2002.02.06
東 邦亜鉛(青木矗社長)は、次年度に向けてコスト削減策の上積みと新規事業の拡充を両輪に体制強化を図り、競争力向上に注力する。生産集約を含めたアラインスは検討課題としながらも、成果を見極めることを前提として、今後、検討を積み重ねていく。

 同社は、今期業績予想について、中間期に通期で20億円規模の経常利益を予想。亜鉛市況と需要低迷下で、完全達成は難しいとの見通しながらも、昨年後半から進めてきた緊急収支改善計画の成果積み上げなどから、未達部分を最小限度に抑えるメドをほぼつけたもようだ。

 現在の売上高比率である製錬65%、非製錬35%については、従来の事業展開をベースにしながらも、独自色を打ち出し、非製錬部分の拡充を図っていく方針。

昭 和電工の古澤昭常務は5日、アルミニウム事業の現状と見通しなどについて記者会見を行った。このなかで、古澤常務は、来月にアルミニウム材料品事業とアルミニウム加工品事業部門を統合させ、一貫生産体制強化を図ることで、シナジー効果を上げていくと強調。当面の目標値としては、単体売上高2000億円、連結売上高2500億円で全社ベースの3分の1強を占めることになるが、増収よりも収益改善に力を入れる。今後3年間では、営業利益30億円分の増益を図っていきたいとしている。

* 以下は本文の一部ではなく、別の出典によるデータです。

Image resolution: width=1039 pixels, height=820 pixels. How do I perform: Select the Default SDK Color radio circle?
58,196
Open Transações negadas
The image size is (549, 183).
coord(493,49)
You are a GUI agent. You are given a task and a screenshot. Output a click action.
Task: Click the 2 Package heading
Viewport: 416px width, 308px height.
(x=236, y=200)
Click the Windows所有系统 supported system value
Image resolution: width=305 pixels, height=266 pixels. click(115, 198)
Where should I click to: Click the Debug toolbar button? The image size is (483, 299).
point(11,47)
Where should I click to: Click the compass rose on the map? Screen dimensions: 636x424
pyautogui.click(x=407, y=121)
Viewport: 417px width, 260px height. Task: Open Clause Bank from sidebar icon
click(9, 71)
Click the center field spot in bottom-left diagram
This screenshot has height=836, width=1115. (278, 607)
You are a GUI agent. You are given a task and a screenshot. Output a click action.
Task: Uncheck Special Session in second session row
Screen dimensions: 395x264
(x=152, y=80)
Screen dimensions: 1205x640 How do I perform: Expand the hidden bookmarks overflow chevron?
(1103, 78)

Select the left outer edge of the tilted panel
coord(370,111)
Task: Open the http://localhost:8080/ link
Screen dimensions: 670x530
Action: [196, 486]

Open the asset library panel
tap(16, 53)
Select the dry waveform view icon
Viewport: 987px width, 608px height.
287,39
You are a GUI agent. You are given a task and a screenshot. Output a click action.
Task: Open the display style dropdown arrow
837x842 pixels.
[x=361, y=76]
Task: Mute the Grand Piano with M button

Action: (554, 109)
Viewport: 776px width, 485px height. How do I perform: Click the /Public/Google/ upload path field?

昭 和電線電纜は4日、(1)給与の暫定調整(2)事業再編で22億円のコスト削減(3)社内カンパニー制導入――を柱とする事業・費用構造の見直し策を発表した。

 給与の暫定調整については、全従業員を対象に02年2月から03年3月までに平均10%を調整するほか、役員については約20%の調整を行う。

昭 和電工メタルセンターはこのほど、02年の西側世界アルミ新地金需給および相場見通しを策定した。それによると、02年の需給バランスは63・9万トンの供給過剰となる。また、LME相場は1250―1500ドルのレンジ内の推移となる。年間平均は1360ドルを見込んでいる。

 02年の西側世界の需要は、今年半ばまで続くとみられる米国景気後退が、世界全体へ悪影響を与え、西側全体のアルミ需要は前年比1%増の1904万6000トンにとどまる。

 

ヤ マハ発動機は5日、高真空のダイカスト技術「ヤマハCFアルミダイキャスト技術」を発表した。新技術を用いることでアルミダイカスト製品は従来品に比べ、約30%の軽量化と約80%の部品数の削減が可能となり、アルミ使用量の削減、製造工程の簡素化で生産コストを従来比30%削減を見込んでいる。